# Start of ITEMS

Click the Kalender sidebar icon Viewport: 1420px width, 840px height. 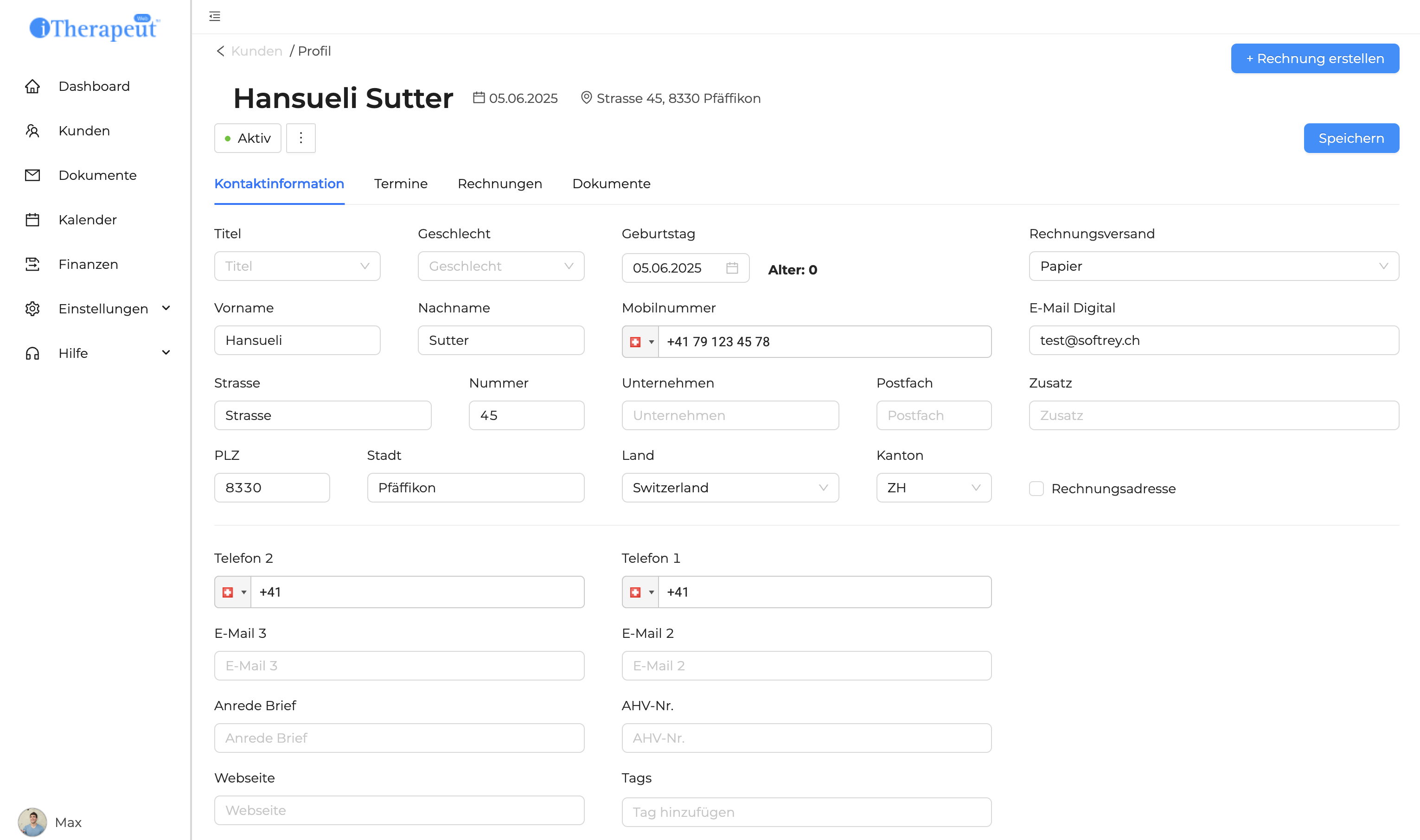coord(32,220)
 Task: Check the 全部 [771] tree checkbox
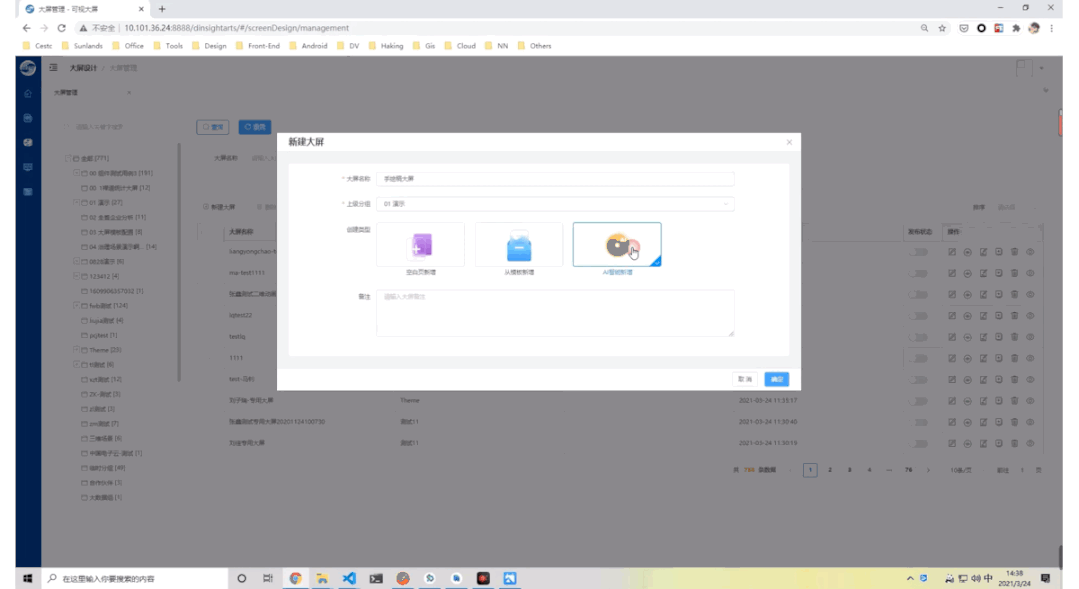coord(76,158)
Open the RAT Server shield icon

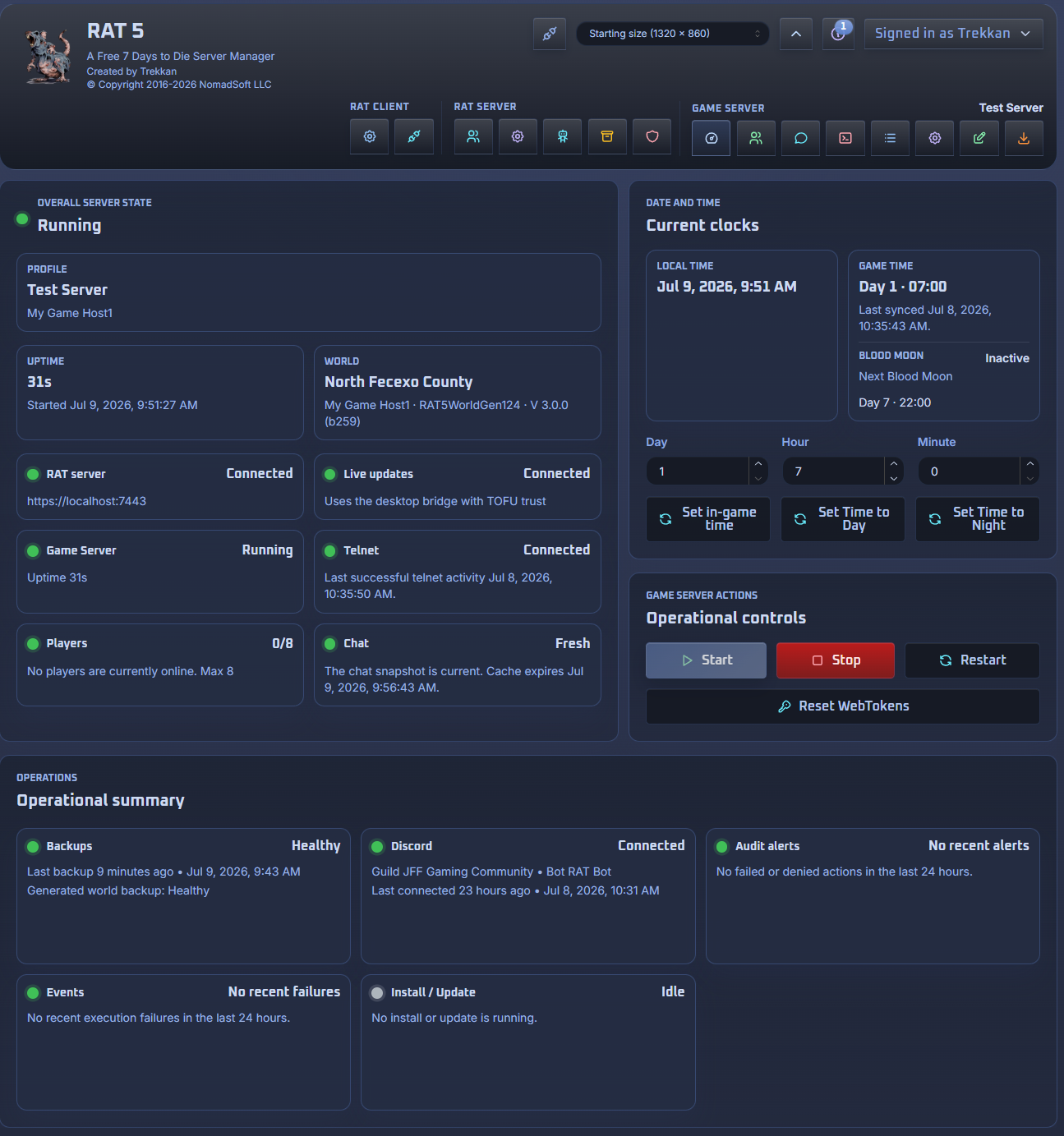(652, 137)
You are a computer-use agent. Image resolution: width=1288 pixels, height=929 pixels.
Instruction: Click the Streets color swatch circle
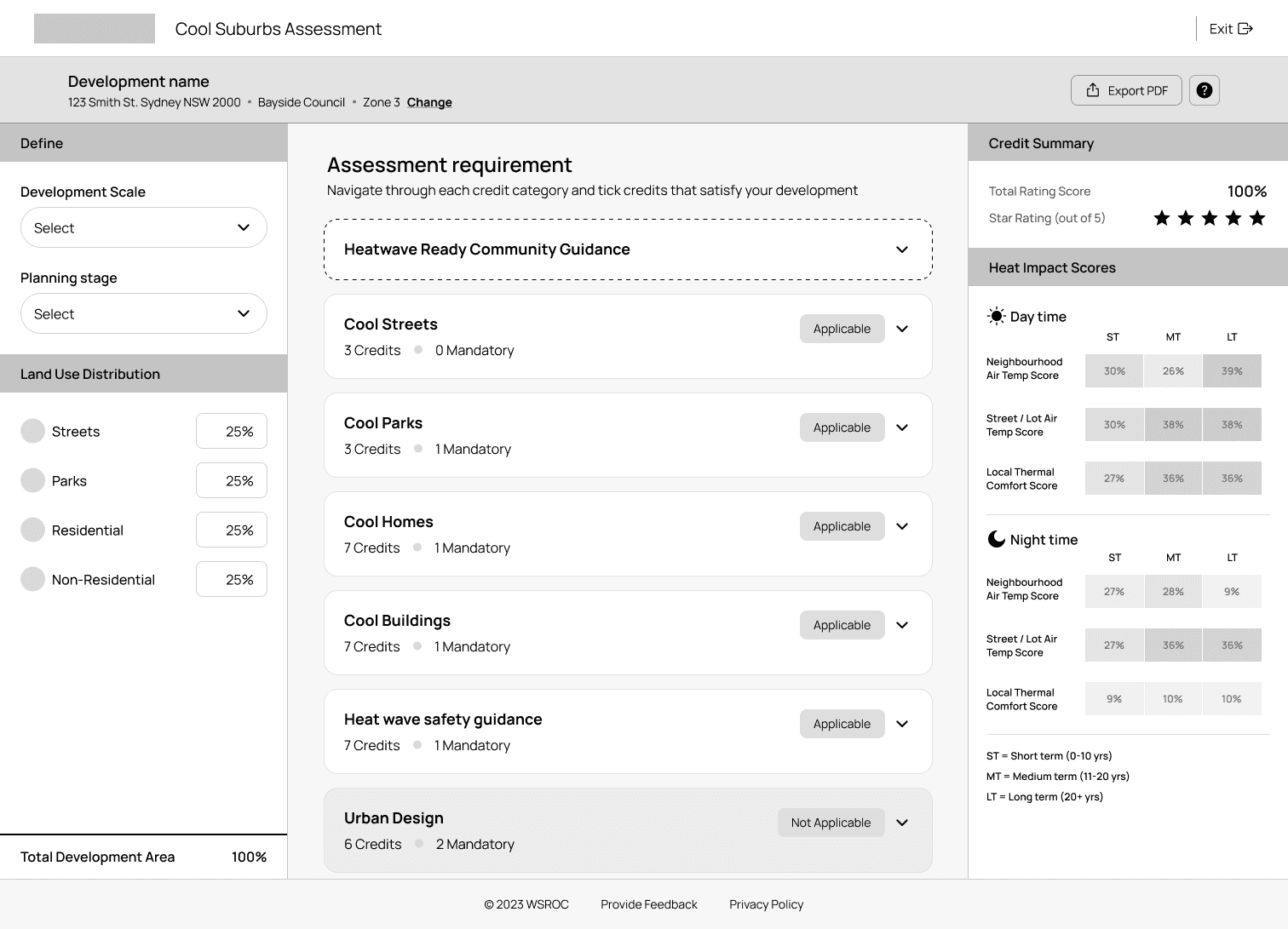click(x=32, y=432)
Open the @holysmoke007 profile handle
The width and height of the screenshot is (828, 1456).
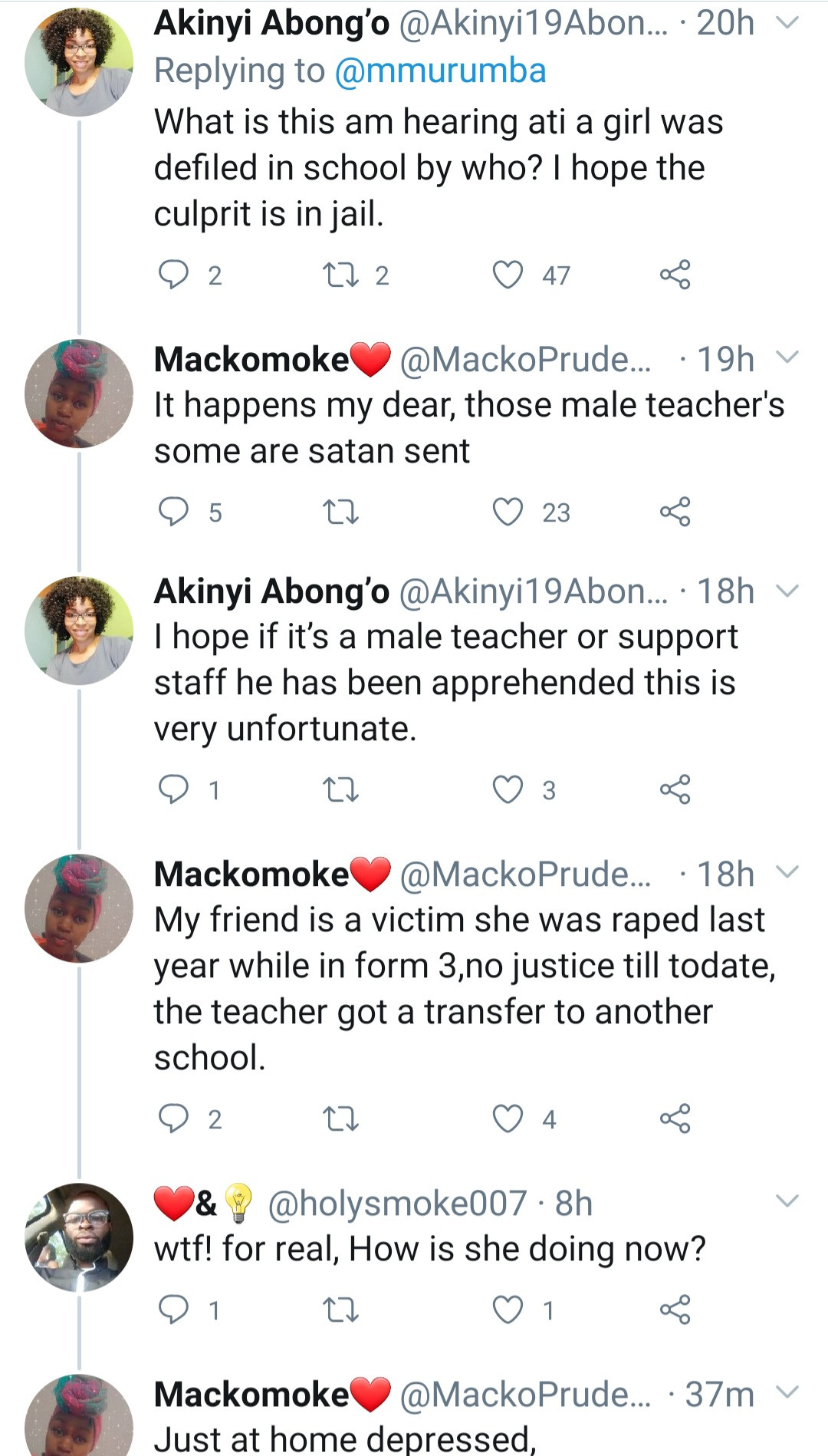[x=397, y=1203]
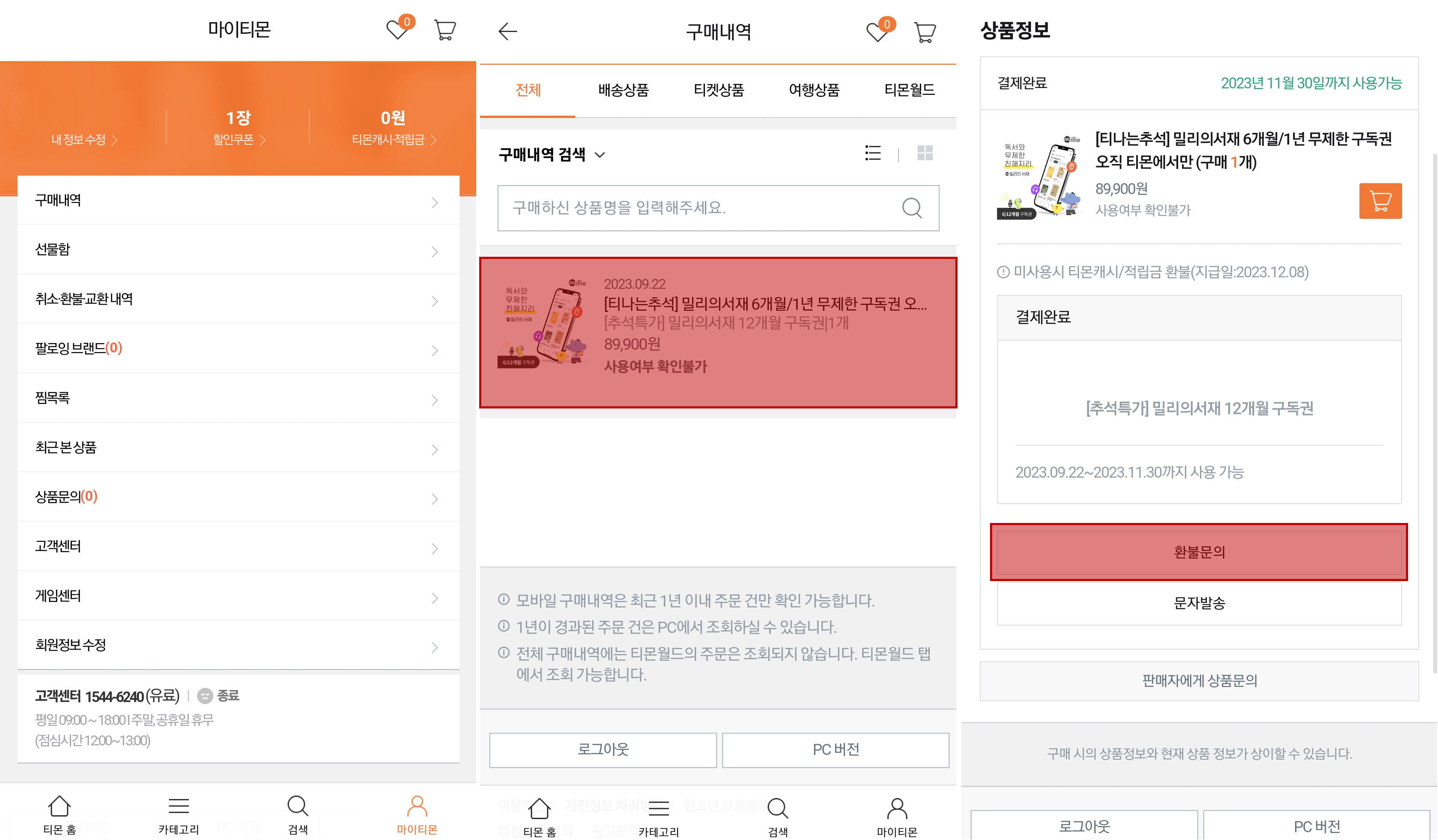Add the 밀리의서재 구독권 to cart via cart icon
This screenshot has height=840, width=1438.
[x=1380, y=201]
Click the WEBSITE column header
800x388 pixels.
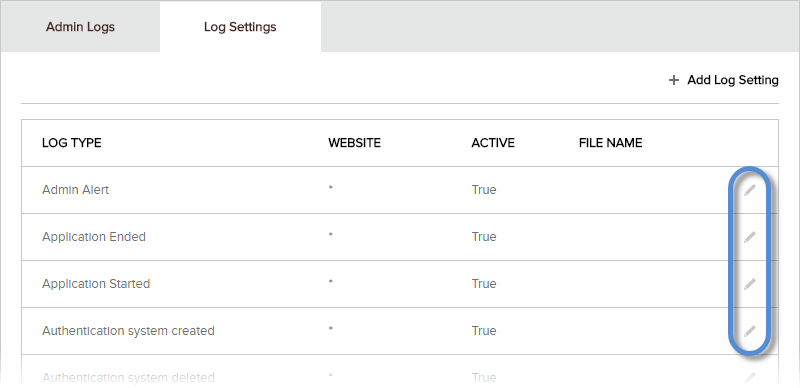[355, 143]
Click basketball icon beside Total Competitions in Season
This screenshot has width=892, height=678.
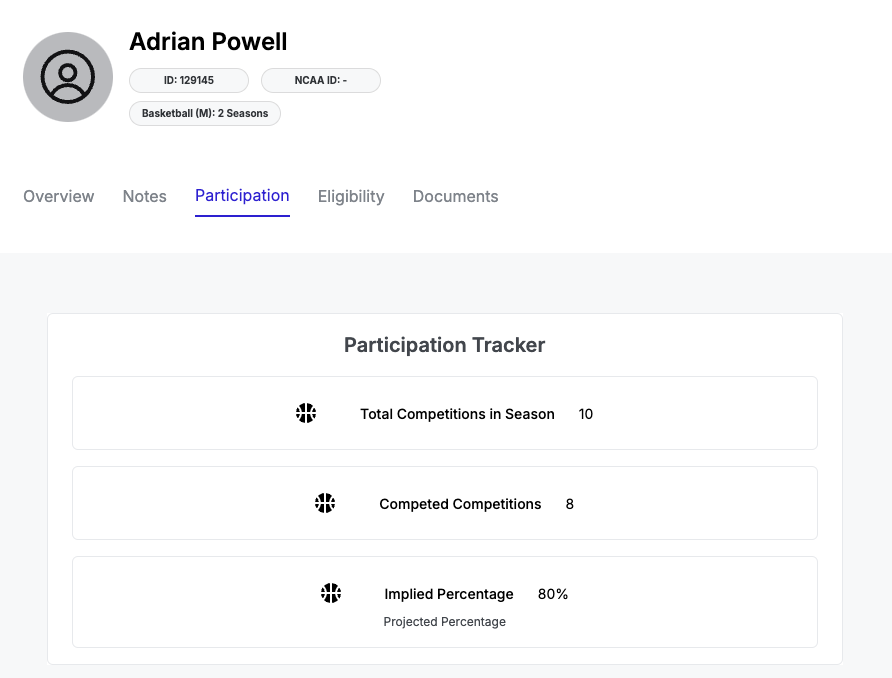[306, 413]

# End of ITEMS

DIRECTIONS
Switch "Streets" to "Roads" and give the listing again, beginning at the line that has "Open the RAT Server shield icon" and stopping after the one with "click(x=32, y=432)", with everything else unchanged. Leave the pictures out.

RESPONSE TO THIS EXERCISE
Open the RAT Server shield icon

(652, 137)
You are a computer-use agent. Image resolution: width=1288 pixels, height=929 pixels.
Instruction: Click the Roads color swatch circle
click(x=32, y=432)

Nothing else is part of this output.